• _What you need to do_: Please copy out the entries below exactly, beginning with the line that contains "You are a computer-use" and ending with the line that contains "Instruction: Click the", and include nothing outside that span.

• _Supplied information_:
++++++
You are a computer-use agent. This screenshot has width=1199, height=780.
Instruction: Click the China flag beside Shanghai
++++++
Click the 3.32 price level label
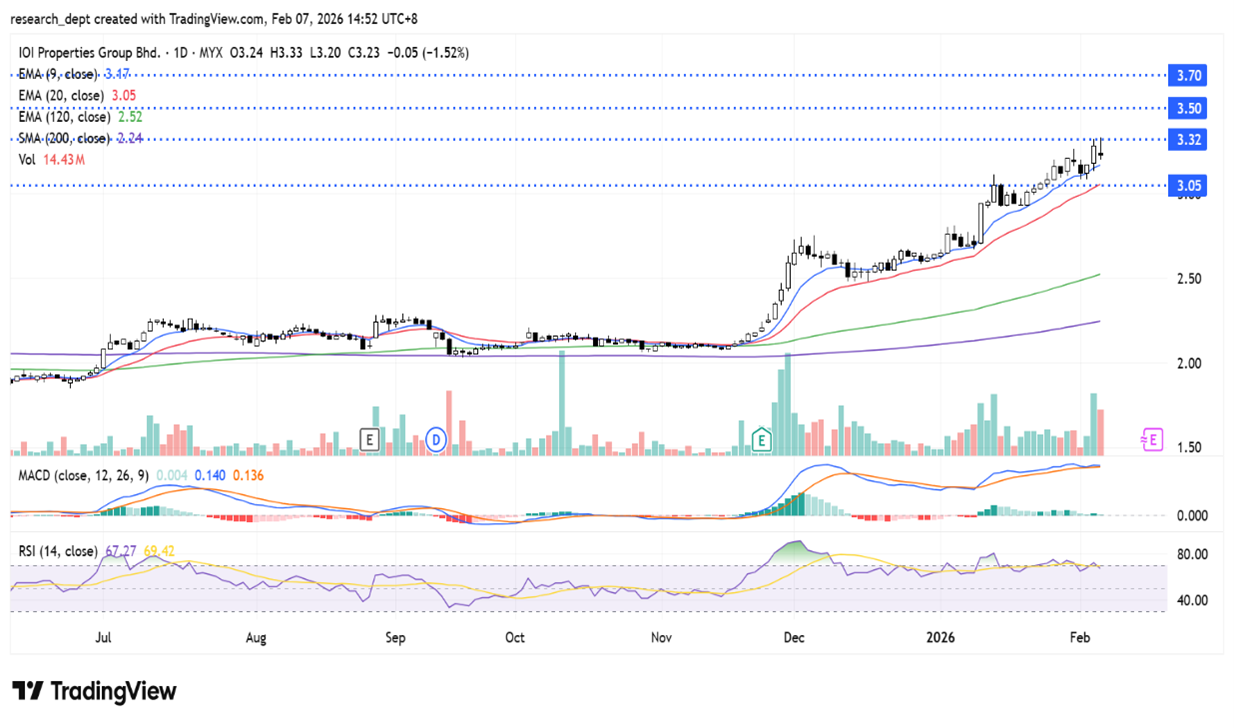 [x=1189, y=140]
++++++
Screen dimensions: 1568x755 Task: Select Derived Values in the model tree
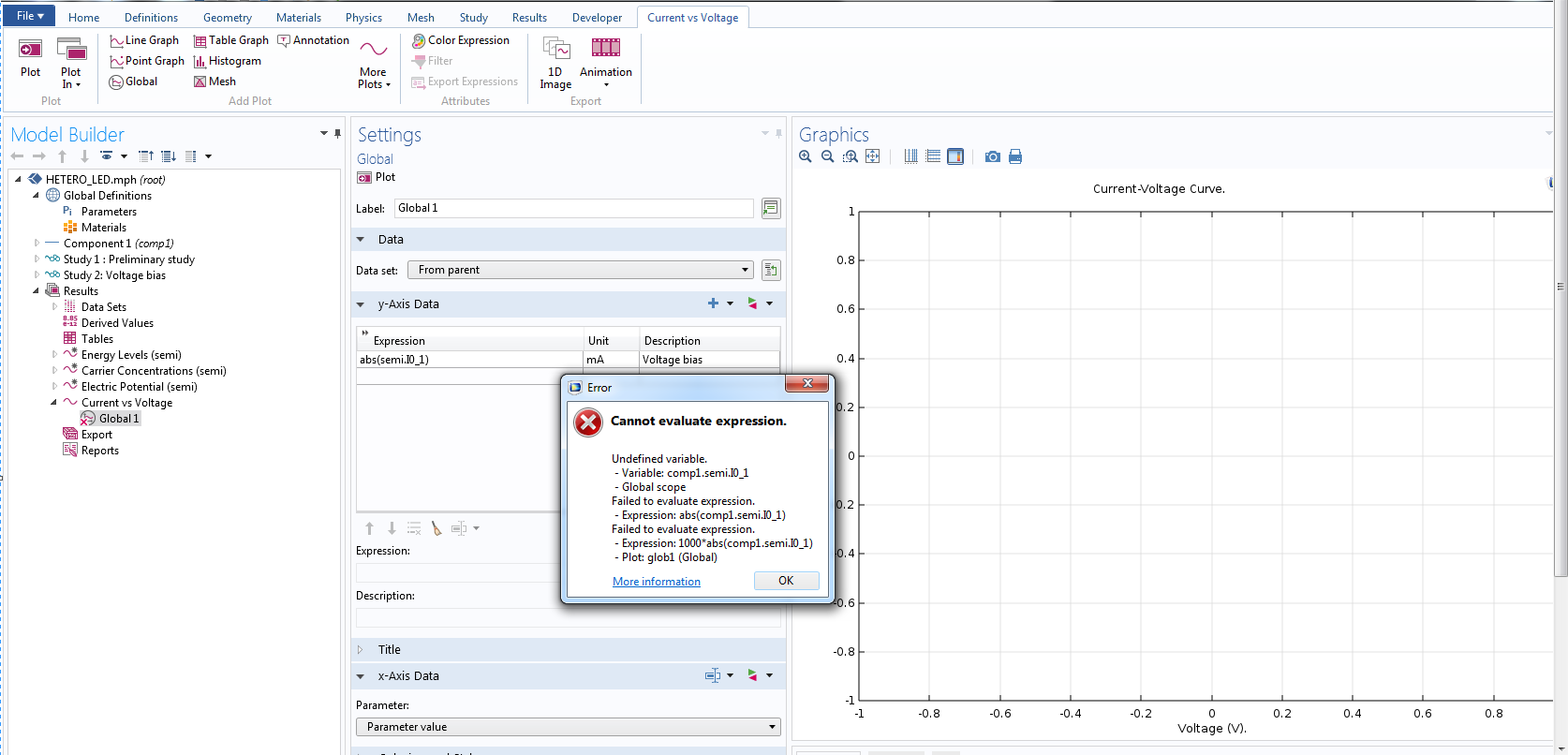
++++++
• _Answer to this problem_:
You are a computer-use agent. This screenshot has width=1199, height=780.
Instruction: Click the China flag beside Shanghai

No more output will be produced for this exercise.